> [PROBLEM 1] Reproduce the church history piece from "If Dayton Hartman’s" to "of church history.", changing "pastoral ministry" to "pastoral work".
> [PROBLEM 2] Extend the church history piece beyond its final sentence.

--- Start SELECTION ---

Church History for Modern Ministry

Church History for Modern Ministry

I love church history. The story of what happened between the end of the New Testament and our day is fascinating. To see how the Church went from a handful of men and women from Judea to one of the world’s largest religions is amazing. How our doctrine has developed over time is intriguing. To see how corrupt people manipulated the church over centuries in a twisted retelling of Israel’s spiritual history is tragic.

But the church presses on. Heresies have consistently been challenged. The gospel never disappears, even in the darkest times. Jesus’ promise that the gates of hell will not prevail over the church prove consistently true.

History and chronological snobbery

So why do people not seem to give a rip about it? Why do we not seem to understand the value of church history to our day—that it would help us recognize that many of the issues we’ve dealt with over the last 10, 20, 100 years are ones we’ve dealt with before? Why are we surprised when universalism rears its ugly head, or false dichotomies pitting God’s love and his holiness gain a hearing?

If Dayton Hartman’s experience is any indication, it largely comes down to our culture’s affinity for what C.S. Lewis called chronological snobbery. When Hartman began his pastoral ministry, he didn’t see the value of church history.

“In fact,” he writes in Church History for Modern Ministry, “reflecting on my early adulthood, I had the nastiest case of chronological snobbery I’ve seen outside of KJV-only circles” (1).

--- End SELECTION ---
--- Start SUPPLIED MATERIAL ---

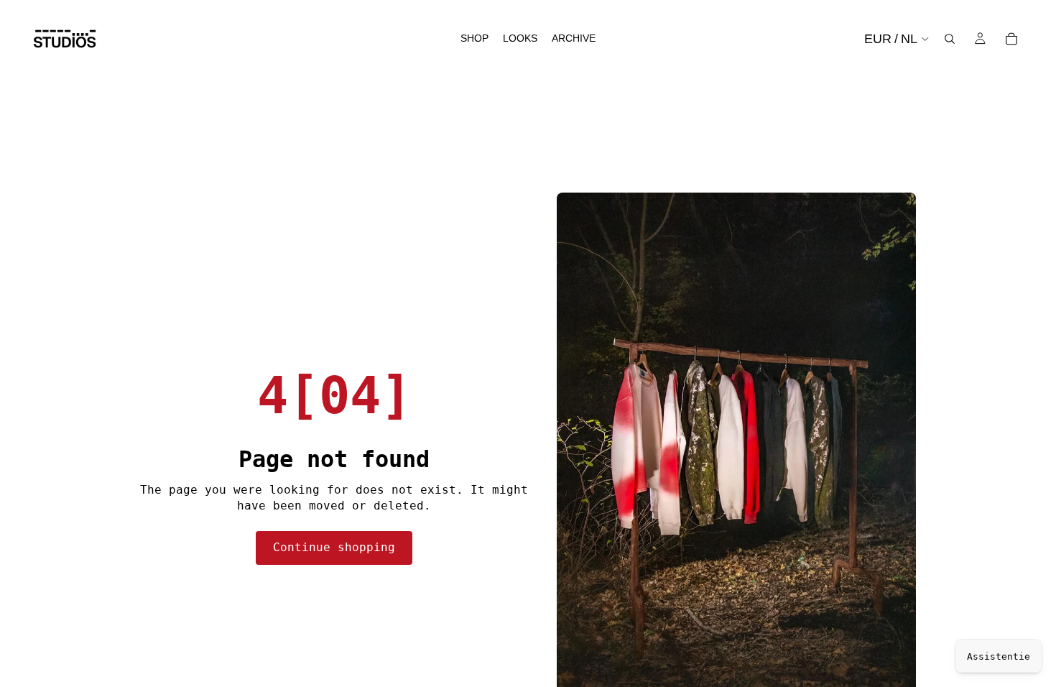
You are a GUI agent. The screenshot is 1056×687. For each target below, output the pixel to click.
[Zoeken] (949, 39)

--- End SUPPLIED MATERIAL ---

> [REPLY 1]
If Dayton Hartman’s experience is any indication, it largely comes down to our culture’s affinity for what C.S. Lewis called chronological snobbery. When Hartman began his pastoral work, he didn’t see the value of church history.

> [REPLY 2]
Martin Luther and the Reformers were old-timers with nothing to say to us. The church fathers and the Creeds were useless since he was a Protestant pastor. It wasn’t until he was challenged by conversations with Muslims and Mormons that he truly began to delve into church history and see it’s profound impact on ministry today. It’s largely from this study and its application that Church History for Modern Ministry came into being.

An introductory apologetic on the importance of church history

I wasn’t sure what to expect when I started reading this book. Truthfully, it wasn’t even close to what I had in mind based on the title. I anticipated a book exploring a few significant moments in history and how they still matter today. Something akin to Justin Holcomb’s excellent books, Know the Creeds and Councils and Know the Heretics.

As much as I wanted to read that, it’s not what Hartman wrote (though he kind of does in the second appendix). Instead, he goes a different direction, looking to the past to illustrate the enduring quality of a few basic but long-standing Christian practices:

  • How the Creeds act as guardrails protecting us from theological drift;
  • The importance of personal discipleship;
  • The church’s long history of cultural engagement; and
  • The place of apologetics in preaching.

In each of these, Hartman is showing readers how history has deepened his understanding of existing practices—how they have given him context for his ministry. In other words, it is an introductory apologetic on church history’s importance. And I think it largely succeeds.

The creeds and guarding orthodoxy

Among my favorite moments in the was his discussion of the creeds. This despite a horrible lie in the first sentence of the chapter (because, no Creed is most definitely not the greatest band of all time. Bro, come on…). This chapter is an encouragement for those of us committed to sola Scriptura to remember that we do still need them. Using the analogy of the relationship between Scripture and creeds as a highway (with our various traditions being the lanes on the highway), he writes:

Guardrails—the creeds—protect those traveling along the highway of biblical orthodoxy. While allowing for diversity on non-essential issues, the creeds prevent us from veering off the highway of biblical orthodoxy. Because the safeguards exist, the only way to leave the safe road of orthodoxy is to do a great deal of damage. (16)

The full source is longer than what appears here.